Records from a data collection:
--------------------------------
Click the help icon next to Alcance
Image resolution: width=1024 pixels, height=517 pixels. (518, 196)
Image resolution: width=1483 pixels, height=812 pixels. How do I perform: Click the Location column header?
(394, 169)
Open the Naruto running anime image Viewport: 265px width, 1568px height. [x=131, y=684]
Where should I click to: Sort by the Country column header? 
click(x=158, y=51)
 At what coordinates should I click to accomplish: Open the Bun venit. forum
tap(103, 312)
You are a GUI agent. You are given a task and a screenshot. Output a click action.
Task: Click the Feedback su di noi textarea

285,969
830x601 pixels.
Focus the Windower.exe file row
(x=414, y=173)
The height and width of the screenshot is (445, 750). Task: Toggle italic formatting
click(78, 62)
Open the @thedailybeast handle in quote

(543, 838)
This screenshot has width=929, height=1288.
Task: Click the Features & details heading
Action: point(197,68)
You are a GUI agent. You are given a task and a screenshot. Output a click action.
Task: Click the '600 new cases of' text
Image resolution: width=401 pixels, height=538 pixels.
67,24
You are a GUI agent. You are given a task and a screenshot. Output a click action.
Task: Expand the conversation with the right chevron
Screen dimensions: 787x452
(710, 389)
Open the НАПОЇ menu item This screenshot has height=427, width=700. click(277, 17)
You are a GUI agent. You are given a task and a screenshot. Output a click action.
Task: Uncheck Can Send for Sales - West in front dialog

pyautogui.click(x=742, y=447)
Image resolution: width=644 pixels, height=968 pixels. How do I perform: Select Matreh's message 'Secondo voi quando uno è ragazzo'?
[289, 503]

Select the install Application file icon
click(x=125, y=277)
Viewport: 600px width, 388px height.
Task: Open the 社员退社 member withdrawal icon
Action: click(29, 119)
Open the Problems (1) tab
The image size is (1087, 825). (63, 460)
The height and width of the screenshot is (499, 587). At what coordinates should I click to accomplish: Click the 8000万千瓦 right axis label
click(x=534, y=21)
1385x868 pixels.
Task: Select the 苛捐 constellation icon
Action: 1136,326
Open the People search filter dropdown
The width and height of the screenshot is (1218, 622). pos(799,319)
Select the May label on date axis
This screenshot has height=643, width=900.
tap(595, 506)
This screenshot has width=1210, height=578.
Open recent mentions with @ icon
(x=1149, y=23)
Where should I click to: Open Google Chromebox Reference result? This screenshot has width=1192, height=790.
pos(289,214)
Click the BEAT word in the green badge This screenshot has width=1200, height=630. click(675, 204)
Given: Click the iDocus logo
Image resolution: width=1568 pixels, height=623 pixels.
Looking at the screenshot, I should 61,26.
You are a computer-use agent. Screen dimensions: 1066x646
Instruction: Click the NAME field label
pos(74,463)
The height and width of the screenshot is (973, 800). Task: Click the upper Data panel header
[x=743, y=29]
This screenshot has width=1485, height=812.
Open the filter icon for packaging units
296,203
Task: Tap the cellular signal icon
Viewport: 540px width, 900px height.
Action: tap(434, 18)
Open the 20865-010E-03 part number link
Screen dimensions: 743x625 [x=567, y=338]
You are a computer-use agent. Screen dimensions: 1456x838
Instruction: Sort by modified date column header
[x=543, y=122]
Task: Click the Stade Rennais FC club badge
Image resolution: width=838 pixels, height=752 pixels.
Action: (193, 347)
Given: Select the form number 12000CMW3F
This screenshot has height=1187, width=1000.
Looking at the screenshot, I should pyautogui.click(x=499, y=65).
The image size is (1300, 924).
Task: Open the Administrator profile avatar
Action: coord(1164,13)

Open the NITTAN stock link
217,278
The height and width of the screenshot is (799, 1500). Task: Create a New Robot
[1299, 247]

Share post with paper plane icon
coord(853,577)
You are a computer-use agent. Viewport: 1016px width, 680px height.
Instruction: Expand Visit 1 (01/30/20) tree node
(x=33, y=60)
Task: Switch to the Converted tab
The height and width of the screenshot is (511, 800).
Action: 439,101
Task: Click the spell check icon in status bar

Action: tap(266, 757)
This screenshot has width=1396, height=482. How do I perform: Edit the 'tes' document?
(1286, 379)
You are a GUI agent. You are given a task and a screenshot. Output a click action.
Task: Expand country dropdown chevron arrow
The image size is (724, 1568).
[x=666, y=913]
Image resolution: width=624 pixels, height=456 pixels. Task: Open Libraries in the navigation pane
--------------------------------
**Written problem:** Render the lines of the records from the line containing "The height and width of the screenshot is (499, 587)." through the line containing "tap(595, 506)", inclusive, as a JSON list of strings with one string per line. Leave out any blank lines.

**Written answer:**
[
  "The height and width of the screenshot is (499, 587). At what coordinates should I click to accomplish: Click the 8000万千瓦 right axis label",
  "click(x=534, y=21)",
  "1385x868 pixels.",
  "Task: Select the 苛捐 constellation icon",
  "Action: 1136,326",
  "Open the People search filter dropdown",
  "The width and height of the screenshot is (1218, 622). pos(799,319)",
  "Select the May label on date axis",
  "This screenshot has height=643, width=900.",
  "tap(595, 506)"
]